16.6 Independent Contractors
The parties are independent contractors. Nothing in these Terms creates a partnership, joint venture, fiduciary, or employment relationship between the parties.
16.7 Notices
Except as otherwise specified, notices under these Terms must be in writing and will be deemed given (a) when delivered personally; (b) one business day after being sent by a reputable overnight courier; or (c) five business days after being mailed by certified U.S. mail, return receipt requested. Nedzo may also provide legal notices to the email address associated with your account; such email notice is deemed given when sent. Notices to Nedzo must be sent to:
NEDZO LLC
Attn: Legal Department
254 Chapman Rd, Ste 208 #15526
Newark, DE 19702, United States
16.8 Export Compliance
You may not use, export, or re-export the Services except as authorized by United States law and the laws of the jurisdiction in which the Services were obtained. In particular, but without limitation, the Services may not be exported or re-exported (a) into any U.S.-embargoed country or (b) to anyone on the U.S. Treasury Department’s list of Specially Designated Nationals or the U.S. Department of Commerce Denied Persons or Entity List.
16.9 Headings; Interpretation
Headings are for convenience only and do not affect interpretation. “Including” and similar terms mean “including without limitation.” References to “days” mean calendar days unless expressly stated otherwise.

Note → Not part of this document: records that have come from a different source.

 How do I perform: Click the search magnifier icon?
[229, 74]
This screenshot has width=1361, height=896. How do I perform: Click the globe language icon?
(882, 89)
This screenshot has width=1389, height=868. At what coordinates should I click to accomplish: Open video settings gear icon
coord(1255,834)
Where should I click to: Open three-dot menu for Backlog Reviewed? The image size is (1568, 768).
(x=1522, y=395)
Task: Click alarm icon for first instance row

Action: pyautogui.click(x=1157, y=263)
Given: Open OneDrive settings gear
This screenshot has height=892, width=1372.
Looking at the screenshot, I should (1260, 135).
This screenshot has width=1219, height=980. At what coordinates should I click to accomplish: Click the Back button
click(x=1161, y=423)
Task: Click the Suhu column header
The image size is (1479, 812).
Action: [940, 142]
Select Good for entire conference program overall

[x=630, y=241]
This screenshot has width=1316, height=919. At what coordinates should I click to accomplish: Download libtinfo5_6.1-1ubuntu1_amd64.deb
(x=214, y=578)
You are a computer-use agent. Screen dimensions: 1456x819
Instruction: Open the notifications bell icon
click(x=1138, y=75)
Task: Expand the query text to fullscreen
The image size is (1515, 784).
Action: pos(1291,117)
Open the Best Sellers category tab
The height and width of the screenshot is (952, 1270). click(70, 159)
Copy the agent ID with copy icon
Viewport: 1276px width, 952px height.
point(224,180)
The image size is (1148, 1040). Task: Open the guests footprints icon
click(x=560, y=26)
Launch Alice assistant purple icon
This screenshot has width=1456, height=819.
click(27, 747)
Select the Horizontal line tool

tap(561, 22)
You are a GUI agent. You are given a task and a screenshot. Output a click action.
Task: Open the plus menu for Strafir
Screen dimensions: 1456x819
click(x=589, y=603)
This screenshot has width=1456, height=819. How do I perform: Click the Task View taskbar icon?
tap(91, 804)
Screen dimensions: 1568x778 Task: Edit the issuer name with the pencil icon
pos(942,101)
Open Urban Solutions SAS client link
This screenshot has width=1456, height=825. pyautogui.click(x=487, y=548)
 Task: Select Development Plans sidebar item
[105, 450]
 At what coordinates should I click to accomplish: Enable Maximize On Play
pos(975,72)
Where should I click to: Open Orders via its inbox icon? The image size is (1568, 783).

16.10 No Third-Party Beneficiaries
Except for the Nedzo Parties under Section 9 (Indemnification), no third party has any rights under these Terms.
17. CONTACT INFORMATION
If you have any questions about these Terms, the Services, or your account, please contact us using one of the methods below:
NEDZO LLC
Attn: Support / Legal
254 Chapman Rd, Ste 208 #15526
Newark, Delaware 19702
United States
Email: support@nedzo.ai
We endeavor to respond to all legitimate inquiries within two (2) business days.
By using Nedzo Services, you acknowledge that you have read, understood, and agree to be bound by these Terms and Conditions.